Juan Perez-Etchegoyen, CTO at Onapsis, imparts his years of experience working with the cloud in order to provide a blueprint for corporate cloud migration.
Conducting businesses in the digital age means that companies are responsible for processing vast volumes of data. Storing and processing this data comes with added risks as regulators across the globe have come to expect high standards of data protection and can enforce these standards with large fines.
In order to comply with increasingly high levels of regulation and high volumes of data to process, businesses are beginning to turn to the cloud and software as a service in an attempt to streamline business processes.
Migrating to the cloud means that companies are undergoing a digital transformation, often incorporating multiple cloud services into their ecosystem. While there are countless cloud providers, there are several issues that broadly affect users at various stages of cloud migration.
In my experience I am often asked several questions about migrating business-critical applications to the cloud, so to answer them, I have drawn on my experience to outline some key principles of cloud migration in order to guide businesses on their journey to cloud migration.
The biggest challenge that companies face when migrating to the cloud is a lack of visibility, a loss of control.
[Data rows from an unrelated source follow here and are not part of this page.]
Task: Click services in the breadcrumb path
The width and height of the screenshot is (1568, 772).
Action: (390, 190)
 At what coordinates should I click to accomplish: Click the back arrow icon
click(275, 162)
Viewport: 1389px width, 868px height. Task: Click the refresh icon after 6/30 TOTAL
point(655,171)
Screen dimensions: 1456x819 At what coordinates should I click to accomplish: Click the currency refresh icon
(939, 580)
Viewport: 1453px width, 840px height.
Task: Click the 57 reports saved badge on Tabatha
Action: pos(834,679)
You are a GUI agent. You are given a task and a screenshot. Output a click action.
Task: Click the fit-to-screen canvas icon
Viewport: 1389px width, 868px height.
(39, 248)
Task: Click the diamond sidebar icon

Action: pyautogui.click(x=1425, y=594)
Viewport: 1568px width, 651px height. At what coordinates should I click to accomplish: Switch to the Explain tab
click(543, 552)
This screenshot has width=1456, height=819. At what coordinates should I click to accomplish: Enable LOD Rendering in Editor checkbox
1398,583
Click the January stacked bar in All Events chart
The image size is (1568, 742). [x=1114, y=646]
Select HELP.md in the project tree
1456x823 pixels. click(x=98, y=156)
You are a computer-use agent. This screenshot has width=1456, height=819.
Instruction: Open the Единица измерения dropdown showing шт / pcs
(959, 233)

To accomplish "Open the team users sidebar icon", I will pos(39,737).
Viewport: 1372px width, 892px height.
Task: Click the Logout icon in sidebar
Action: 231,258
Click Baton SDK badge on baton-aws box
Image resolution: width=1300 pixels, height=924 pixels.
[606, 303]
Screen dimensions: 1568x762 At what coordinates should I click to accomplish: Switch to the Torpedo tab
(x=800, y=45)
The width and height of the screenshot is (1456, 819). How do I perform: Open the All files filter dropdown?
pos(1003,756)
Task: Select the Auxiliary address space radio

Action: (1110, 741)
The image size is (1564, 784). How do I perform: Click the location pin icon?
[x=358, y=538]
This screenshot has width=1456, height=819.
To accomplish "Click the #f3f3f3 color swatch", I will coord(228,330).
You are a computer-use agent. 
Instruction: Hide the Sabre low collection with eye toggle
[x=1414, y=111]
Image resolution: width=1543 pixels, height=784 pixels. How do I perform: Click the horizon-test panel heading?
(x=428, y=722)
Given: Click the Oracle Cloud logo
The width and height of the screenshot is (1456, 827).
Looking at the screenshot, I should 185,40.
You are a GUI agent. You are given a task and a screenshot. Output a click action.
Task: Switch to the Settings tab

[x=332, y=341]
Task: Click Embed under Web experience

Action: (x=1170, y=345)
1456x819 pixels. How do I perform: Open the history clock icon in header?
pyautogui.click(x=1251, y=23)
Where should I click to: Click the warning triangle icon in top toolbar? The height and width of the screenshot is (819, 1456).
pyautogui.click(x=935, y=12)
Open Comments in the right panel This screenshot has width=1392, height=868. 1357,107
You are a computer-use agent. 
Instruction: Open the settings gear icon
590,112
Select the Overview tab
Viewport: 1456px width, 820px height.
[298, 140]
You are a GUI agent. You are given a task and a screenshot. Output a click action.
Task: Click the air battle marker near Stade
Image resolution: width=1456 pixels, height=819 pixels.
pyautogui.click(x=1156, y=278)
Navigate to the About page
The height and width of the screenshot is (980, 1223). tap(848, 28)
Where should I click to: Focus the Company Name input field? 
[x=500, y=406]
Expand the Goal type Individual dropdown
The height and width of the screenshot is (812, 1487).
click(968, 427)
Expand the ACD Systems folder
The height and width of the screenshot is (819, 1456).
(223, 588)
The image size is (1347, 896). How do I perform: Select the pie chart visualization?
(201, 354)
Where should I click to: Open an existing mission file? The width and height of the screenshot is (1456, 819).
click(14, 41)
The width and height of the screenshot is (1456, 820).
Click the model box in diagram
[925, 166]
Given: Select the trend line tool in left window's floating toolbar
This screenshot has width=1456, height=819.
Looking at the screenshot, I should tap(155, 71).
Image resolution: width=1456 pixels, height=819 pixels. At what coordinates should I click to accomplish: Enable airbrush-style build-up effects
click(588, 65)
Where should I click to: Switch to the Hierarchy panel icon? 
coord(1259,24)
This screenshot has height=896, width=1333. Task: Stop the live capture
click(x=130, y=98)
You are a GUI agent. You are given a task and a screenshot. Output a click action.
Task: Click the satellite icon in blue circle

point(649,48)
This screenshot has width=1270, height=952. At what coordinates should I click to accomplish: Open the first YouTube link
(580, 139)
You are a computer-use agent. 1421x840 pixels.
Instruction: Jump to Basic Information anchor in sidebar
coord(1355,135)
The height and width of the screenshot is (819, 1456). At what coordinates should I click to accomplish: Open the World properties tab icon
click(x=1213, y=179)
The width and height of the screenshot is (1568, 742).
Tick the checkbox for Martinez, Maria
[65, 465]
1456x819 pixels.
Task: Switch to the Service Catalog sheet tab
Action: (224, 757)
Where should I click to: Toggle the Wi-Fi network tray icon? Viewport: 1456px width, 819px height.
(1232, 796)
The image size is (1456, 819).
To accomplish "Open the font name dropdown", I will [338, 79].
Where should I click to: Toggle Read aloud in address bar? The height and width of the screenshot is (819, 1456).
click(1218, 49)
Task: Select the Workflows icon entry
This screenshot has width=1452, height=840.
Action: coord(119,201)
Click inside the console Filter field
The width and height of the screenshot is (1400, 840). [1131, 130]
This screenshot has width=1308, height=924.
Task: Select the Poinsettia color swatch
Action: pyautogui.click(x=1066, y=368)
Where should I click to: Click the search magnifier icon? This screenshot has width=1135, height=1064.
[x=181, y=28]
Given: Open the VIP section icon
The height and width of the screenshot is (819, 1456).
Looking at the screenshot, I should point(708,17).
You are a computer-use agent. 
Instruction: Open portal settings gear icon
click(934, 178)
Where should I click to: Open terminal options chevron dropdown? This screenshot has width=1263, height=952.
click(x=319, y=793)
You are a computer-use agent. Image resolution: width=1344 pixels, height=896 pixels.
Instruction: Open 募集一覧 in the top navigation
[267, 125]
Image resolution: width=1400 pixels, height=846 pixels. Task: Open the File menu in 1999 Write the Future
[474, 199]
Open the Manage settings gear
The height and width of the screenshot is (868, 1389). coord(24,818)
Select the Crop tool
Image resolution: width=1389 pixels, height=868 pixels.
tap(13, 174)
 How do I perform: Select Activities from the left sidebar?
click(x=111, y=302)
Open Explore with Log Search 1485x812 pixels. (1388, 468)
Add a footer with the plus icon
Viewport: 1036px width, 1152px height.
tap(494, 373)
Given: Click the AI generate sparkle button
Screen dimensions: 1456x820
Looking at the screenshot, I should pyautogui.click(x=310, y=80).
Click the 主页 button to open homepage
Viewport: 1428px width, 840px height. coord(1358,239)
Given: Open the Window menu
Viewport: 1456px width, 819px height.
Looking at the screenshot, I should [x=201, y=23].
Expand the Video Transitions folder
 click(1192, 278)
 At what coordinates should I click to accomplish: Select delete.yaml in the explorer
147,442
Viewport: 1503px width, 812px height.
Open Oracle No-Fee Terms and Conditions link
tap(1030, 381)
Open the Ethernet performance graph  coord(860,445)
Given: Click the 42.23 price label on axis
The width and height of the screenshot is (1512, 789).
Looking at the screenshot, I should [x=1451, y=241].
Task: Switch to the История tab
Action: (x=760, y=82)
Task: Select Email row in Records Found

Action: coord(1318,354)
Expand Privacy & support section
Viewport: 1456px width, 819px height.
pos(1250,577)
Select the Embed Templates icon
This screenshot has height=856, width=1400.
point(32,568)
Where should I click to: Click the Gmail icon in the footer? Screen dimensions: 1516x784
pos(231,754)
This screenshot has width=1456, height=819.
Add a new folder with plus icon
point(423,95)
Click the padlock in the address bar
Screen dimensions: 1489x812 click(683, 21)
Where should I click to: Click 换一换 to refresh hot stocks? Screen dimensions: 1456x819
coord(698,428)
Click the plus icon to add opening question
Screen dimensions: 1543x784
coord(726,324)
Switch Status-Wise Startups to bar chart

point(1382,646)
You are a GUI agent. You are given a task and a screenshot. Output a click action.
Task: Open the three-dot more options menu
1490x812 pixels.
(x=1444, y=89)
Migration means moving some of the most business-critical data and application away from your premises, to a third-party with different hardware, equipment and processes.
Many businesses will have different cloud migration paths and strategies, with the hybrid cloud model often being favoured. This sees portions of business applications remaining on premise while simultaneously creating strategic partnerships with providers such as Amazon Azure, Google and Oracle SAP cloud, depending on the specific needs of the business.
From an organisational perspective, as you grow in size and complexity, superseding geographical locations, acquiring international suppliers and customers, there are different expectations of what security means. This complicates efforts to unify compliance and security posture around business applications.
This is more pertinent when considering international regulatory expectations and how they differ globally from GDPR in Europe, to CCPA in California to name but a few.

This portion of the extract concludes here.